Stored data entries

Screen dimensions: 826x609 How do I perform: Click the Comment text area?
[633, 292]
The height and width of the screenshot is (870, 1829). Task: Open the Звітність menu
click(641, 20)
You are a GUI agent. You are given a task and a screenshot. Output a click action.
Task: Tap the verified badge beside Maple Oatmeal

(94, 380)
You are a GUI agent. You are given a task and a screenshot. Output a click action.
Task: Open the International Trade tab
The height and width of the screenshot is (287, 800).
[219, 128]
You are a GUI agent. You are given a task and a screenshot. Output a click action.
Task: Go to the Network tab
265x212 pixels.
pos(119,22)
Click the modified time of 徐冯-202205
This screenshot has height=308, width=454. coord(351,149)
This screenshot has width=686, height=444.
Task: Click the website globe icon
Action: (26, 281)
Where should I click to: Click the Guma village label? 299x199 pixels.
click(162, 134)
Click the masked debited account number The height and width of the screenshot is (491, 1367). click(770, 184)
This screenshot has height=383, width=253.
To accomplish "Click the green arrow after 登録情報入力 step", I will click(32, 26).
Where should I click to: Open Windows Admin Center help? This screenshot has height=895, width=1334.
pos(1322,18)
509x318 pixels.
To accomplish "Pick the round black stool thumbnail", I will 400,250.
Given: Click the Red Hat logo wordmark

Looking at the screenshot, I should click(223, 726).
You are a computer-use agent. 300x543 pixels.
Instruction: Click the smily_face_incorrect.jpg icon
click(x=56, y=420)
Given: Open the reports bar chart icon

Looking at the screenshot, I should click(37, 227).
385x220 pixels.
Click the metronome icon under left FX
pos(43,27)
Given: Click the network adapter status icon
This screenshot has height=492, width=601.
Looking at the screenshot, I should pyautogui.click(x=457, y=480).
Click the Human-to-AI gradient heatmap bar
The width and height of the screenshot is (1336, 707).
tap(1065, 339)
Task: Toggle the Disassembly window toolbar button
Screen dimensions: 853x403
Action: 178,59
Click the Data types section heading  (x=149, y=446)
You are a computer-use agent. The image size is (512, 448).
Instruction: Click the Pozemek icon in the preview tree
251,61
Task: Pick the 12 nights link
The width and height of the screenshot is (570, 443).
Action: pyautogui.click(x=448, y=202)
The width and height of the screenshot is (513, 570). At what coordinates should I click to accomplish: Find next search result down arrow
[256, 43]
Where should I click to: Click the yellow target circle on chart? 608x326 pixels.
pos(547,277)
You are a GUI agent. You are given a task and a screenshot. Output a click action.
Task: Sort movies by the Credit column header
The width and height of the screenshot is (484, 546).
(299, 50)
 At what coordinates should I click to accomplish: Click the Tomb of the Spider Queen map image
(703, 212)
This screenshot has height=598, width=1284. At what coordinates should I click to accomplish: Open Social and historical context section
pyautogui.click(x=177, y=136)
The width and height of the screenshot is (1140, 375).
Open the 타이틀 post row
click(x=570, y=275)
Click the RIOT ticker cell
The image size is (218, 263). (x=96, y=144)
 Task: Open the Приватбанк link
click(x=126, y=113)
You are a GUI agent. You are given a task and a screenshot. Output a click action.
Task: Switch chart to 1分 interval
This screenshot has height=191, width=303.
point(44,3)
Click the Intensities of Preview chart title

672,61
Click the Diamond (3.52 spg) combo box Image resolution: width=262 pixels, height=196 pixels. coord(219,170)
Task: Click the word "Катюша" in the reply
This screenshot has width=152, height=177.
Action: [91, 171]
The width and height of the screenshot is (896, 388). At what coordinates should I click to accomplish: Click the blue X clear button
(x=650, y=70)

*PROMPT*:
Your answer should be every line above that contains the word "will".

*EXERCISE ANSWER*:
To accomplish "Click the green arrow after 登録情報入力 step", I will click(32, 26).
To accomplish "Pick the round black stool thumbnail", I will 400,250.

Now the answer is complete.